(Excerpts from a dataset)
──────────────────────────────

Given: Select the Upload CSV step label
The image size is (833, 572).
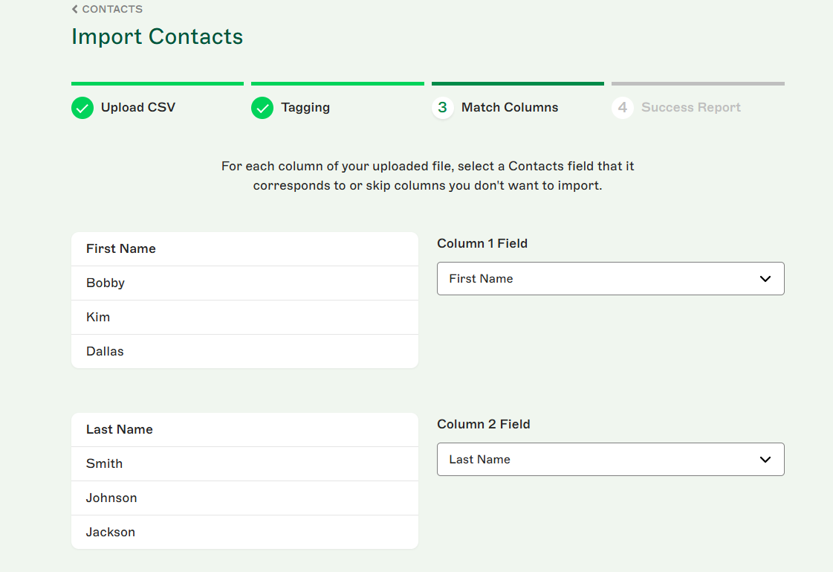Looking at the screenshot, I should click(x=138, y=107).
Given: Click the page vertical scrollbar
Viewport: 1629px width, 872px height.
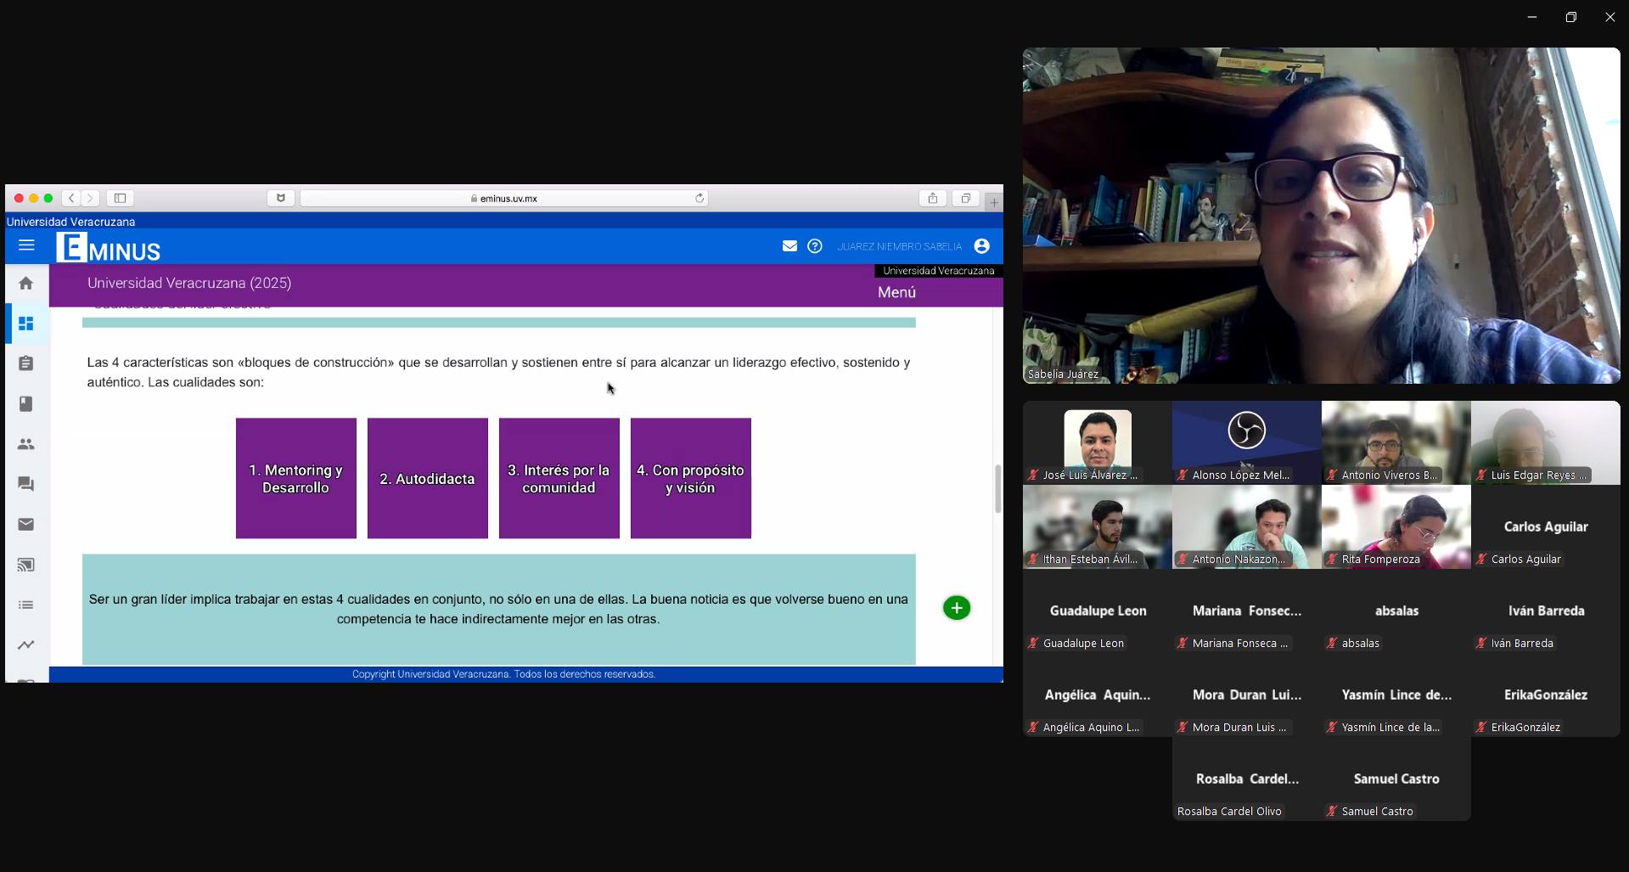Looking at the screenshot, I should pos(998,488).
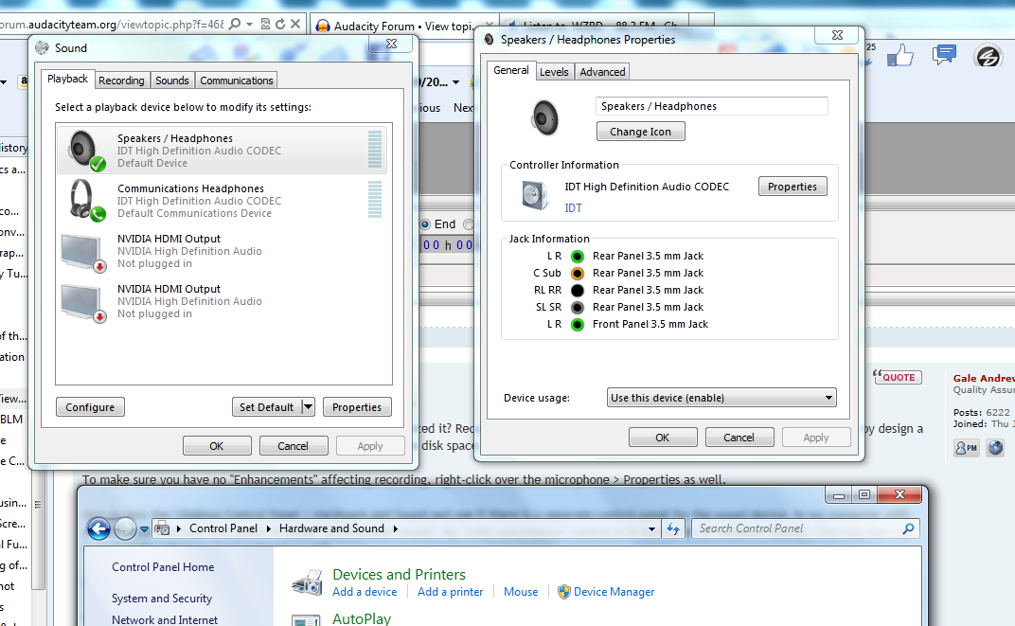Click the blue chat bubbles sharing icon
The width and height of the screenshot is (1015, 626).
[943, 55]
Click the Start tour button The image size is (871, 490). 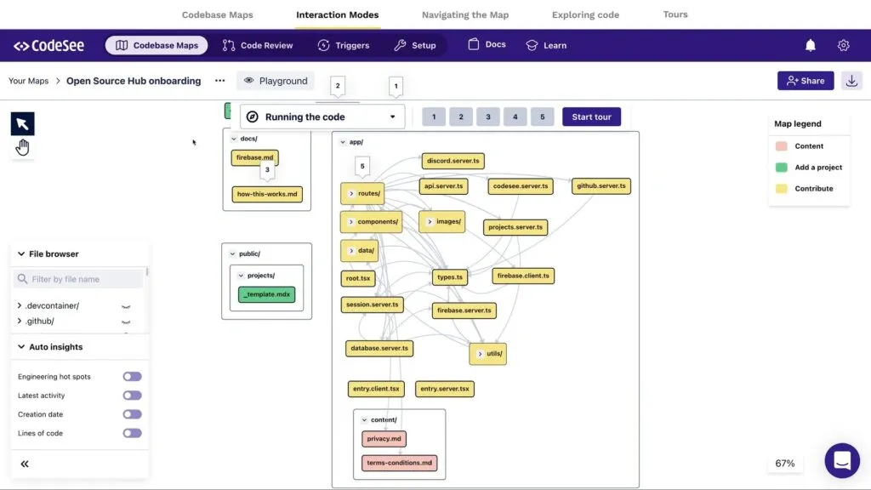591,117
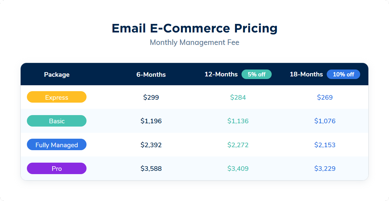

──────────────────────────────

# Work item:
All lines above that hold the string "Given" should be copied.

# Output below:
Given: Select the Upload CSV step label
Given: Click the page vertical scrollbar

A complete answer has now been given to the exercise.